::: RECORDED DATA

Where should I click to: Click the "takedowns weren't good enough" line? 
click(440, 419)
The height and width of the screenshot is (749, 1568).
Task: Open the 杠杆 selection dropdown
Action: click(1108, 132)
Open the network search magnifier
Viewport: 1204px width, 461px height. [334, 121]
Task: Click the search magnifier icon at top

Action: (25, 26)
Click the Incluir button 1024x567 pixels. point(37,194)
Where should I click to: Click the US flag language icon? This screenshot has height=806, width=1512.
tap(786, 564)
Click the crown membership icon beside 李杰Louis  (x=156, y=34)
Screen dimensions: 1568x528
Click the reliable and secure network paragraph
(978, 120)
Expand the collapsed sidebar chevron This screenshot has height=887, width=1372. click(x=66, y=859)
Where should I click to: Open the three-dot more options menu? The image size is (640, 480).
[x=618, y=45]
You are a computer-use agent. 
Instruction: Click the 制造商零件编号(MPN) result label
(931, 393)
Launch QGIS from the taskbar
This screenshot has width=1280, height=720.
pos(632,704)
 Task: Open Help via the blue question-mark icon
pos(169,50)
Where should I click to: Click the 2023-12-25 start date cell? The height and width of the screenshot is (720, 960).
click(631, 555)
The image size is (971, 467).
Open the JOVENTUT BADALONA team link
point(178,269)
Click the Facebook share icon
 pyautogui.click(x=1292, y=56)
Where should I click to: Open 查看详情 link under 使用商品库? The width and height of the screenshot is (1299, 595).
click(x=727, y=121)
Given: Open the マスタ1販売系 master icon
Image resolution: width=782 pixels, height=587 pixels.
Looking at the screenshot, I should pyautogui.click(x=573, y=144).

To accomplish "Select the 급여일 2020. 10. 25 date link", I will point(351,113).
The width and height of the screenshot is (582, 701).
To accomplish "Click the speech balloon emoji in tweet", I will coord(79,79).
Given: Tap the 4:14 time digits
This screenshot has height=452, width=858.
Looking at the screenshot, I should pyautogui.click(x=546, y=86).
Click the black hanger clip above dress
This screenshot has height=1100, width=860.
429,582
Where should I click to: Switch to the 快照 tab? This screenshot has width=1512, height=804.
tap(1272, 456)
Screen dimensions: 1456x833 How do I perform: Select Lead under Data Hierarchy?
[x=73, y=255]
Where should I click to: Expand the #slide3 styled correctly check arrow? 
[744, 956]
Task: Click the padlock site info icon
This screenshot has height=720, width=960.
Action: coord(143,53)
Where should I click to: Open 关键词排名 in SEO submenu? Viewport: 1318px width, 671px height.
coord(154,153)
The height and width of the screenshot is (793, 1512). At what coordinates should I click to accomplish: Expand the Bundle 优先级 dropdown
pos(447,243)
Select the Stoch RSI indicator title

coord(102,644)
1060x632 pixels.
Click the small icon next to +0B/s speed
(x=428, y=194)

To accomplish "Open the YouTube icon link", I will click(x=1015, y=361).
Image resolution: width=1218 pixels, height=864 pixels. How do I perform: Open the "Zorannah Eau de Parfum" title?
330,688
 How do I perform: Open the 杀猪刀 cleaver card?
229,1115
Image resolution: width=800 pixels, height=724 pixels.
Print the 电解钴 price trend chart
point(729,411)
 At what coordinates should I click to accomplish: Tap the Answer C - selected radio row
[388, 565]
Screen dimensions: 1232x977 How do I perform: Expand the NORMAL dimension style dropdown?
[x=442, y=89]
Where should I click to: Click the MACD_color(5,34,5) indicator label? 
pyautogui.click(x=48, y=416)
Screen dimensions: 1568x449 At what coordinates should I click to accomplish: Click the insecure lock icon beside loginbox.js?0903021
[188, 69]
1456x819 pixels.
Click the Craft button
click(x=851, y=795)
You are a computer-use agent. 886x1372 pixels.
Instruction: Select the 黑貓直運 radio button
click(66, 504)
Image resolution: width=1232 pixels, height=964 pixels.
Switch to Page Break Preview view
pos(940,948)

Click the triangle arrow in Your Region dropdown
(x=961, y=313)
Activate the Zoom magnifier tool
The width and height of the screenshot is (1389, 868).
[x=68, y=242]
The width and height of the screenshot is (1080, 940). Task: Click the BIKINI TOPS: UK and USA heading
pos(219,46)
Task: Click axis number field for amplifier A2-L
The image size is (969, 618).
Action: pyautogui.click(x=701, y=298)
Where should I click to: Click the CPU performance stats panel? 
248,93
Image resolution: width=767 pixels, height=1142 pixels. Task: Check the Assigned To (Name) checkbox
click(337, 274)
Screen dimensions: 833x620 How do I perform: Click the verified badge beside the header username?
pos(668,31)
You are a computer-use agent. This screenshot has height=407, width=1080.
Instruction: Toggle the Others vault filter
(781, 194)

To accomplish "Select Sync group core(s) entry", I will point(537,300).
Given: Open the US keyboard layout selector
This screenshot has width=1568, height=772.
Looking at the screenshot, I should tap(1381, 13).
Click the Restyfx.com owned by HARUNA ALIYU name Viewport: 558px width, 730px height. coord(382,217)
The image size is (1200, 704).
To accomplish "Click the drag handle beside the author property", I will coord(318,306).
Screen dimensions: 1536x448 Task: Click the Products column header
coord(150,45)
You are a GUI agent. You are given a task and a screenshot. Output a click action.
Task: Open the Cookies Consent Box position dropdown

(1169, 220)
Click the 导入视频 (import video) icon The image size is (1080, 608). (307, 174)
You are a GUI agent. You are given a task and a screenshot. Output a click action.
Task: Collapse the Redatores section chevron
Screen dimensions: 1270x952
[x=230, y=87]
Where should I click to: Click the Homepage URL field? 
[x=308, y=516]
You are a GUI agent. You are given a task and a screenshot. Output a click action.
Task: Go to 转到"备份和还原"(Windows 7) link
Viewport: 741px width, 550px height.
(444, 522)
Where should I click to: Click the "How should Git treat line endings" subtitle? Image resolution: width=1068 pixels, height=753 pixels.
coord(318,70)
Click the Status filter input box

::::::

-- WHAT THIS TASK INVOLVES --
Please reproduce every row above word for word, keeping each on its own line and in the same order.

-- RESPONSE TO THE TASK --
Where should I click to: Click the "takedowns weren't good enough" line? 
click(440, 419)
The height and width of the screenshot is (749, 1568).
Task: Open the 杠杆 selection dropdown
Action: click(1108, 132)
Open the network search magnifier
Viewport: 1204px width, 461px height. [334, 121]
Task: Click the search magnifier icon at top

Action: (25, 26)
Click the Incluir button 1024x567 pixels. point(37,194)
Where should I click to: Click the US flag language icon? This screenshot has height=806, width=1512.
tap(786, 564)
Click the crown membership icon beside 李杰Louis  (x=156, y=34)
Screen dimensions: 1568x528
Click the reliable and secure network paragraph
(978, 120)
Expand the collapsed sidebar chevron This screenshot has height=887, width=1372. click(x=66, y=859)
Where should I click to: Open the three-dot more options menu? The image size is (640, 480).
[x=618, y=45]
You are a computer-use agent. 
Instruction: Click the 制造商零件编号(MPN) result label
(931, 393)
Launch QGIS from the taskbar
This screenshot has width=1280, height=720.
pos(632,704)
 Task: Open Help via the blue question-mark icon
pos(169,50)
Where should I click to: Click the 2023-12-25 start date cell? The height and width of the screenshot is (720, 960).
click(631, 555)
The image size is (971, 467).
Open the JOVENTUT BADALONA team link
point(178,269)
Click the Facebook share icon
 pyautogui.click(x=1292, y=56)
Where should I click to: Open 查看详情 link under 使用商品库? The width and height of the screenshot is (1299, 595).
click(x=727, y=121)
Given: Open the マスタ1販売系 master icon
Image resolution: width=782 pixels, height=587 pixels.
Looking at the screenshot, I should pyautogui.click(x=573, y=144).

To accomplish "Select the 급여일 2020. 10. 25 date link", I will point(351,113).
The width and height of the screenshot is (582, 701).
To accomplish "Click the speech balloon emoji in tweet", I will coord(79,79).
Given: Tap the 4:14 time digits
This screenshot has height=452, width=858.
Looking at the screenshot, I should pyautogui.click(x=546, y=86).
Click the black hanger clip above dress
This screenshot has height=1100, width=860.
429,582
Where should I click to: Switch to the 快照 tab? This screenshot has width=1512, height=804.
tap(1272, 456)
Screen dimensions: 1456x833 How do I perform: Select Lead under Data Hierarchy?
[x=73, y=255]
Where should I click to: Expand the #slide3 styled correctly check arrow? 
[744, 956]
Task: Click the padlock site info icon
This screenshot has height=720, width=960.
Action: coord(143,53)
Where should I click to: Open 关键词排名 in SEO submenu? Viewport: 1318px width, 671px height.
coord(154,153)
The height and width of the screenshot is (793, 1512). At what coordinates should I click to accomplish: Expand the Bundle 优先级 dropdown
pos(447,243)
Select the Stoch RSI indicator title

coord(102,644)
1060x632 pixels.
Click the small icon next to +0B/s speed
(x=428, y=194)

To accomplish "Open the YouTube icon link", I will click(x=1015, y=361).
Image resolution: width=1218 pixels, height=864 pixels. How do I perform: Open the "Zorannah Eau de Parfum" title?
330,688
 How do I perform: Open the 杀猪刀 cleaver card?
229,1115
Image resolution: width=800 pixels, height=724 pixels.
Print the 电解钴 price trend chart
point(729,411)
 At what coordinates should I click to accomplish: Tap the Answer C - selected radio row
[388, 565]
Screen dimensions: 1232x977 How do I perform: Expand the NORMAL dimension style dropdown?
[x=442, y=89]
Where should I click to: Click the MACD_color(5,34,5) indicator label? 
pyautogui.click(x=48, y=416)
Screen dimensions: 1568x449 At what coordinates should I click to accomplish: Click the insecure lock icon beside loginbox.js?0903021
[188, 69]
1456x819 pixels.
Click the Craft button
click(x=851, y=795)
You are a computer-use agent. 886x1372 pixels.
Instruction: Select the 黑貓直運 radio button
click(66, 504)
Image resolution: width=1232 pixels, height=964 pixels.
Switch to Page Break Preview view
pos(940,948)

Click the triangle arrow in Your Region dropdown
(x=961, y=313)
Activate the Zoom magnifier tool
The width and height of the screenshot is (1389, 868).
[x=68, y=242]
The width and height of the screenshot is (1080, 940). Task: Click the BIKINI TOPS: UK and USA heading
pos(219,46)
Task: Click axis number field for amplifier A2-L
The image size is (969, 618).
Action: pyautogui.click(x=701, y=298)
Where should I click to: Click the CPU performance stats panel? 
248,93
Image resolution: width=767 pixels, height=1142 pixels. Task: Check the Assigned To (Name) checkbox
click(337, 274)
Screen dimensions: 833x620 How do I perform: Click the verified badge beside the header username?
pos(668,31)
You are a computer-use agent. This screenshot has height=407, width=1080.
Instruction: Toggle the Others vault filter
(781, 194)

To accomplish "Select Sync group core(s) entry", I will point(537,300).
Given: Open the US keyboard layout selector
This screenshot has width=1568, height=772.
Looking at the screenshot, I should tap(1381, 13).
Click the Restyfx.com owned by HARUNA ALIYU name Viewport: 558px width, 730px height. coord(382,217)
The image size is (1200, 704).
To accomplish "Click the drag handle beside the author property", I will coord(318,306).
Screen dimensions: 1536x448 Task: Click the Products column header
coord(150,45)
You are a GUI agent. You are given a task and a screenshot. Output a click action.
Task: Open the Cookies Consent Box position dropdown

(1169, 220)
Click the 导入视频 (import video) icon The image size is (1080, 608). (307, 174)
You are a GUI agent. You are given a task and a screenshot. Output a click action.
Task: Collapse the Redatores section chevron
Screen dimensions: 1270x952
[x=230, y=87]
Where should I click to: Click the Homepage URL field? 
[x=308, y=516]
You are a GUI agent. You are given a task and a screenshot. Output a click action.
Task: Go to 转到"备份和还原"(Windows 7) link
Viewport: 741px width, 550px height.
(444, 522)
Where should I click to: Click the "How should Git treat line endings" subtitle? Image resolution: width=1068 pixels, height=753 pixels.
coord(318,70)
Click the Status filter input box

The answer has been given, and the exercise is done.